The suit which had been filed by Katiba Institute and Yash Pal Ghai was against ICT CS Joe Mucheru, Interior CS Fred Matiangi and the Attorney General.
In the Judgment, Justice Ngaah noted that the state had not appreciated the import and extent of the data protection act with respect to the data collected under National Integrated Identity Management System- NIIMS.
“If they did, they would have given effect to section 31 of the data protection act and conducted a data impact assessment before processing personal data and rolling out the huduma cards,” the Judge said.
The Judge also noted that NIIMS which the state used to collect data relied on section 9(a) of the registration of Persons act which in turn came about as a result of the miscellaneous amendment act no.19 of 2018.
According to the Judge, the said miscellaneous amendment act no.19 of 2018 was nullified by a three Judge bench among other laws that were purportedly enacted by the national assembly without any involvement of the senate.
“It is the individual constitutional rights and basic rights that were under threat by exercise of the state in collecting and processing data without a legal framework to ensure that even as it embraces a new system of identification, the right to privacy is protected,” he said.

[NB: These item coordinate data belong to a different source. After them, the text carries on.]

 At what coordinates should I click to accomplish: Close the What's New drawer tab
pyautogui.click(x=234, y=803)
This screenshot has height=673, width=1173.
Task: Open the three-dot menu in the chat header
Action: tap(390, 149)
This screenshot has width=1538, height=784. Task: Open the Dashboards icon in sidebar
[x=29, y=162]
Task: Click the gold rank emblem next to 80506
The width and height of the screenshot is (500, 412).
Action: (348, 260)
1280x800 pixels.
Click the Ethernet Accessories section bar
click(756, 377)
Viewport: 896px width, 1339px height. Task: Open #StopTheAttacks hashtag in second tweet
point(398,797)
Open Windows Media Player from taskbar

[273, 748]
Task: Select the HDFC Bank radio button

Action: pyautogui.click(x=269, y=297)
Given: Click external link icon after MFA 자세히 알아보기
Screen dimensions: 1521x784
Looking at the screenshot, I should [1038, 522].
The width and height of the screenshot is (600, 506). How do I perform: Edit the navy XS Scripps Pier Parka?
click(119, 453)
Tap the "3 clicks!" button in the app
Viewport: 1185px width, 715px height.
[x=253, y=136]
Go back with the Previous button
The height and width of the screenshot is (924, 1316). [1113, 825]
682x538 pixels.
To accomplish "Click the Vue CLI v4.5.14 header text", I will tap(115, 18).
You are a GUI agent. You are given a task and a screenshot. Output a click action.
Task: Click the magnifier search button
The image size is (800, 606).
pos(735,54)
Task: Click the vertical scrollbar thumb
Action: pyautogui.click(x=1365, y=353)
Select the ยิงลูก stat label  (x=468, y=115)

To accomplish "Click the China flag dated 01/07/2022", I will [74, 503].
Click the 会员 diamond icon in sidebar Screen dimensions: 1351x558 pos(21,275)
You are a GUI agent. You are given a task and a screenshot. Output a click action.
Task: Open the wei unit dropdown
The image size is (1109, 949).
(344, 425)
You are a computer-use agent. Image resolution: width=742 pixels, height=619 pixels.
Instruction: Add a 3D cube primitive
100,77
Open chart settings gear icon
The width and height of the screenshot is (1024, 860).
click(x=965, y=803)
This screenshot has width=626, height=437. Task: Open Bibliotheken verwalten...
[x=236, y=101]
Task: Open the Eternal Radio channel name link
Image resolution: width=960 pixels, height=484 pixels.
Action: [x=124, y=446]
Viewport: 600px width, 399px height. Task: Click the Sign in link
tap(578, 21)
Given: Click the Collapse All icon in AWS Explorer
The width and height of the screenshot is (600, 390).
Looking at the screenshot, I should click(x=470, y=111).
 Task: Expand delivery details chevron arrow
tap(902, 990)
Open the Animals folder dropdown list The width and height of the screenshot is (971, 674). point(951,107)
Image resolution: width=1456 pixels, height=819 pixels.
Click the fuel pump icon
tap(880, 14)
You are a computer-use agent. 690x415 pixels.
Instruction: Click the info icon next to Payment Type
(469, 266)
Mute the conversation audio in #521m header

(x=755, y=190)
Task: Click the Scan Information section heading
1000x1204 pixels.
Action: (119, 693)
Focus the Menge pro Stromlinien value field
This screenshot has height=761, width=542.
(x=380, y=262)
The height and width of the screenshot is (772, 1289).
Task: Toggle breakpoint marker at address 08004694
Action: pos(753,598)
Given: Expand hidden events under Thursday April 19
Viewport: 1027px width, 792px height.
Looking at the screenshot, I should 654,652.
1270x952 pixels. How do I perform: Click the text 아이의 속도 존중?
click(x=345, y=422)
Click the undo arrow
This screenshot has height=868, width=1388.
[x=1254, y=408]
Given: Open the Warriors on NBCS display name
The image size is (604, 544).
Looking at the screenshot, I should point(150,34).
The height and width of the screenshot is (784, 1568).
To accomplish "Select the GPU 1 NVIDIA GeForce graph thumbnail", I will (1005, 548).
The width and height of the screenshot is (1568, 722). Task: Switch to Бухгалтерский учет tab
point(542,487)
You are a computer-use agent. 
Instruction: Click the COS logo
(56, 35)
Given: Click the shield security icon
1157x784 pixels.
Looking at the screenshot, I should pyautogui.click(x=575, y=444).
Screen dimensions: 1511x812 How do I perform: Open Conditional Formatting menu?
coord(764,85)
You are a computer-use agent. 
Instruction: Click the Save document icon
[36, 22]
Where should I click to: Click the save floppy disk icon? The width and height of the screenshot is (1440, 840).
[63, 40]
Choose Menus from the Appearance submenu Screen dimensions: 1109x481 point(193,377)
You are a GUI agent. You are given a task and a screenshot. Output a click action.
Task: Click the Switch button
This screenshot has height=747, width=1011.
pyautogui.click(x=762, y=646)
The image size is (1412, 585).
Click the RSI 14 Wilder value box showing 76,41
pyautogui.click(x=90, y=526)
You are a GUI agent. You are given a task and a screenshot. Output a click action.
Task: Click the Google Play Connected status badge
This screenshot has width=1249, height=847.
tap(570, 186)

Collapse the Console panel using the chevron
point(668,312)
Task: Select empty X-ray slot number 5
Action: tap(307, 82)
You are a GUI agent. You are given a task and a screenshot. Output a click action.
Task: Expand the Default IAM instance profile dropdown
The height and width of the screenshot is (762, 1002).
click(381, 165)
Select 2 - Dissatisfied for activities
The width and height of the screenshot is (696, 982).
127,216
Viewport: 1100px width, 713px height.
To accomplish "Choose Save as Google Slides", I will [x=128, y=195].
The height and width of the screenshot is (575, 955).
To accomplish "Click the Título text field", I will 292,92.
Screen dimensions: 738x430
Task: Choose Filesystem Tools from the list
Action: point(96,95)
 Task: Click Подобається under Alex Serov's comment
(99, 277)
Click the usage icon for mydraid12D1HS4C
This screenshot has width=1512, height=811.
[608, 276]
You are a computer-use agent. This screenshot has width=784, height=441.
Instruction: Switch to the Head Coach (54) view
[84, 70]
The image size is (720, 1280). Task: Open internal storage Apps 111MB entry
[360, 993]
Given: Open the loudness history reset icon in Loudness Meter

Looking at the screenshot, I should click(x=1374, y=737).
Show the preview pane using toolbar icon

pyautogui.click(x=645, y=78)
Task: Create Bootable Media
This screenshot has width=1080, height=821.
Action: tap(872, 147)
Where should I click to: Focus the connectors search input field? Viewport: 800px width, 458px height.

“I will stand with the individual against the might of the state and hold that fairness is in interpretation of section 31 as being retrospective in its application. I am satisfied that the applicant has made out a case against the respondents,” he ruled.
The lobby group through lawyer Dudley Ochiel had argued the roll-out of Huduma Namba cards lacked guarantees of theft or misuse of Kenyans’ personal information.
According to the lobby group the State failed to subject the fresh registration of Kenyans to data protection impact assessment (DPIA) — a requirement under the law.
“The Respondent’s omission to conduct the data protection impact assessment in this case is not only ultra vires the Act, but also threatens the right to privacy under Article 31 of the Constitution,” they argued.
It was their contention that the nature of the data collected is such that there exists a tangible risk that subjects may be discriminated against on various bases in contravention of Articles 10 and 27 of the Constitution.